Given instruction 1
According to the text about naïve art and a cemetery, what temperature did the weather app report for Zagreb after breakfast?

Text passage
- - - - - - -

Naïve Art and a Cemetery
The rain of yesterday morning and afternoon stopped today. However, at the start of this morning, clouds filled the sky, allowing nary a blue patch. And the temperature took a drop today. When I checked my weather app after breakfast it reported just seven degrees Celsius in Zagreb. But I layered up and headed out to visit the Croatian Museum of Naïve Art and the Mirogoj cemetery.
Croatian Museum of Naïve Art
The tour book I use gave the Croatian Museum of Naïve Art the highest rating of all the sights it listed in Zagreb.
I’ll be honest even if it once again illustrates my philistine nature, I’d never heard of naïve art before seeing the name of this museum in the tour book and the walking tour app I use.
I thought, naïve? Aren’t all inanimate objects the epitome of naïveté? Don’t they all lack knowledge, experience, and judgment? Isn’t that pretty much the definition of inanimate? So, to my mind, it makes sense to talk about the naiveté, or lack thereof, only of sentient beings. It’s just a given for inanimate objects.

- - - - - - -

Records for the task
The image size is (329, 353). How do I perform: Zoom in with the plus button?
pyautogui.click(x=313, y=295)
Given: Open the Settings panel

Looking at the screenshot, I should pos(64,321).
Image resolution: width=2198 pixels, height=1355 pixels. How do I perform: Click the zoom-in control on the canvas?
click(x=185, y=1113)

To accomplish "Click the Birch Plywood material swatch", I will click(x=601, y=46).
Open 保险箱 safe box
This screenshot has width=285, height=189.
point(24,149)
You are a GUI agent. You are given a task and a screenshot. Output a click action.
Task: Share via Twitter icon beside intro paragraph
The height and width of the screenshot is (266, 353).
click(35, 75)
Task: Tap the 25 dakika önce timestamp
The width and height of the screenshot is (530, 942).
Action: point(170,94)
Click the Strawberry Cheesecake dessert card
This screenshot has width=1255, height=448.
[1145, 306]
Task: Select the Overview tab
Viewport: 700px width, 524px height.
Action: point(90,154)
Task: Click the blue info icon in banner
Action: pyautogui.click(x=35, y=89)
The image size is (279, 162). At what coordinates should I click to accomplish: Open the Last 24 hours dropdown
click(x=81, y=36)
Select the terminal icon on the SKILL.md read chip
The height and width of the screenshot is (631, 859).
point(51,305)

- - - - - - -

Given instruction 2
Rewrite the entries starting at the line that contains "Task: Tap the 25 dakika önce timestamp" and ending at the last entry, swapping "screenshot" for "image" and leaving everything else unchanged.

Complete answer 1
Seven degrees Celsius.

Complete answer 2
Task: Tap the 25 dakika önce timestamp
The width and height of the image is (530, 942).
Action: point(170,94)
Click the Strawberry Cheesecake dessert card
This image has width=1255, height=448.
[1145, 306]
Task: Select the Overview tab
Viewport: 700px width, 524px height.
Action: point(90,154)
Task: Click the blue info icon in banner
Action: pyautogui.click(x=35, y=89)
The image size is (279, 162). At what coordinates should I click to accomplish: Open the Last 24 hours dropdown
click(x=81, y=36)
Select the terminal icon on the SKILL.md read chip
The height and width of the image is (631, 859).
point(51,305)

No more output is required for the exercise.